─── EXCERPTED PASSAGE

But not everyone is like Schuschu. And for those people whose resolve to follow New Year's resolutions falls somewhere north of status-quo but south of full-blown commitment there are some factors that help make lasting change a reality. People are more likely to make an enduring change when they understand just how that change will really touch their lives, Parks says. Take quitting smoking for example. Some people want to quit to better their health. While others want to do it for financial reasons such as saving the money they spend on cigarettes. Still others want to stop fighting with a spouse who is angry about their habit. Try to make resolutions that are relevant to your own life, Parks advises. When people "have something to attach to [the resolution] that's meaningful and powerful for them, I think people tend to stay more motivated," she says.

Carrie Read, who grew up in Winnetka and is now a recruiter for Microsoft Corporation in Seattle, says that last year she made a resolution to send a letter a month. It worked so well that she may do it again this year. "It was great," she says about sending monthly letters to her old college friends, grandparents and a niece who was learning to read. "Nobody gets mail anymore," she explains. "It's all e-mail." And people wrote her back.

In addition to her private practice, Parks also works as a life-coach at the Evanston Athletic Club, where she will lead workshops in January and February titled "No More Resolutions!", designed to help people who are tired of making New Year's resolutions that do not stick to make real changes in their lives. The workshop is open to the public. It is not that Parks thinks resolutions are bad, it is just that the typical way people make and fulfill resolutions often does not work, Parks explains. "I think people set really lofty goals which are not necessarily realistic for themselves," she says. Later they find "they can't really live up to it."

Try not to bite off more than you can chew, Parks suggests. Someone who wants to start exercising, for instance, may see the ideal workout regimen to be seven-days a week for an hour each time, Parks says. However, that person might want to start off more slowly perhaps working out for a half-an-hour, three days a week. This is because "they start really big [but] then peter out really quickly because, again, they've taken too much off," she says. It is better for a person to set themselves up for success in the first place and add more exercise on later after getting over the first hump, says Parks.

For Nolan, already an experienced exerciser who wants to work out longer, Parks suggests she think about what it will take to make it happen. You cannot create time, she says, but you can choose how to spend it. Ask yourself, when in the week does it make sense to go to the gym? Ask: "How can I make it easier and how can I make it fun?" Nolan has already decided to get up earlier. But if people find that their resolution does not make sense after thinking it through, they should abandon or revise it, Parks says. Sometimes people make commitments, like losing weight, that are not for themselves but for other people. "They're not really ready to do it themselves," Parks explains.

──────
─── MATERIAL PROVIDED

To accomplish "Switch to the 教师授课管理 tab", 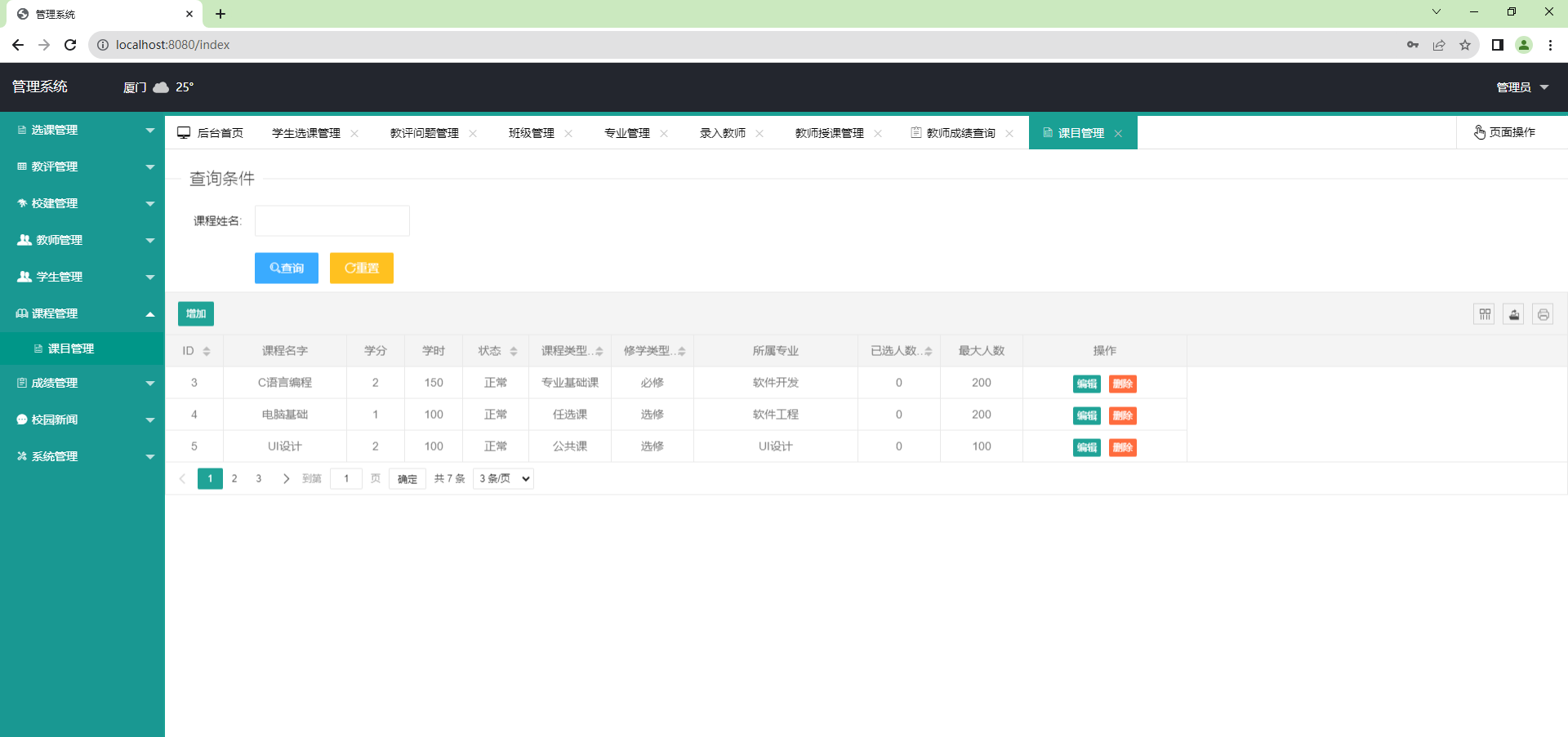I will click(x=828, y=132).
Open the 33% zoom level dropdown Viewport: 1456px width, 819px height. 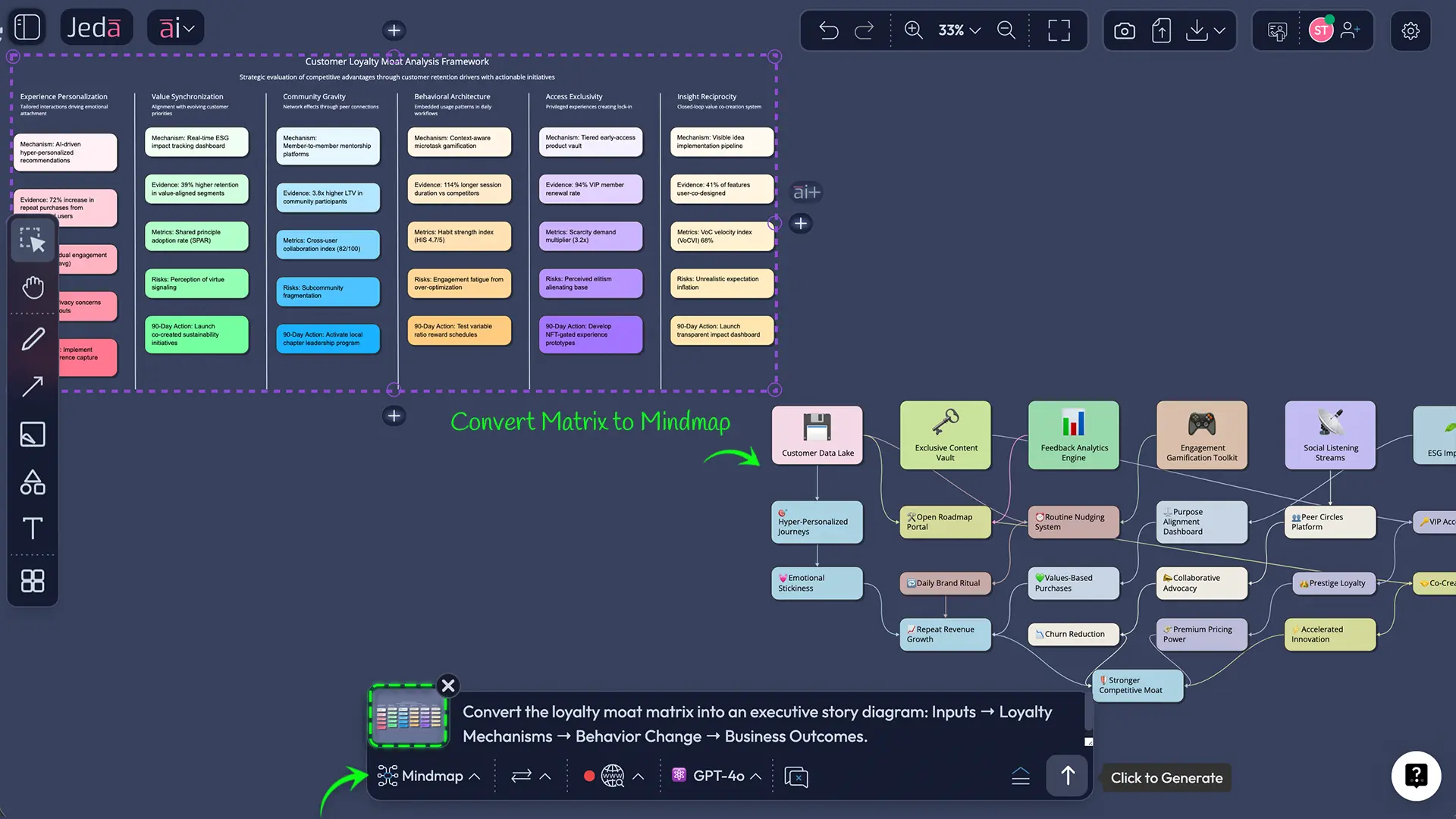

──────

DIRECTIVE 1:
Answer these questions about the article on New Year's resolutions:
(a) Besides her private practice, where does Parks work as a life-coach?
(b) What resolution did Carrie Read make last year?
(c) What has Nolan already decided to do?
DIRECTIVE 2:
Transcribe the passage of the resolutions article starting with "Carrie Read, who" and going on through "wrote her back.".

FULL ANSWER 1:
(a) At the Evanston Athletic Club.
(b) To send a letter a month.
(c) To get up earlier.

FULL ANSWER 2:
Carrie Read, who grew up in Winnetka and is now a recruiter for Microsoft Corporation in Seattle, says that last year she made a resolution to send a letter a month. It worked so well that she may do it again this year. "It was great," she says about sending monthly letters to her old college friends, grandparents and a niece who was learning to read. "Nobody gets mail anymore," she explains. "It's all e-mail." And people wrote her back.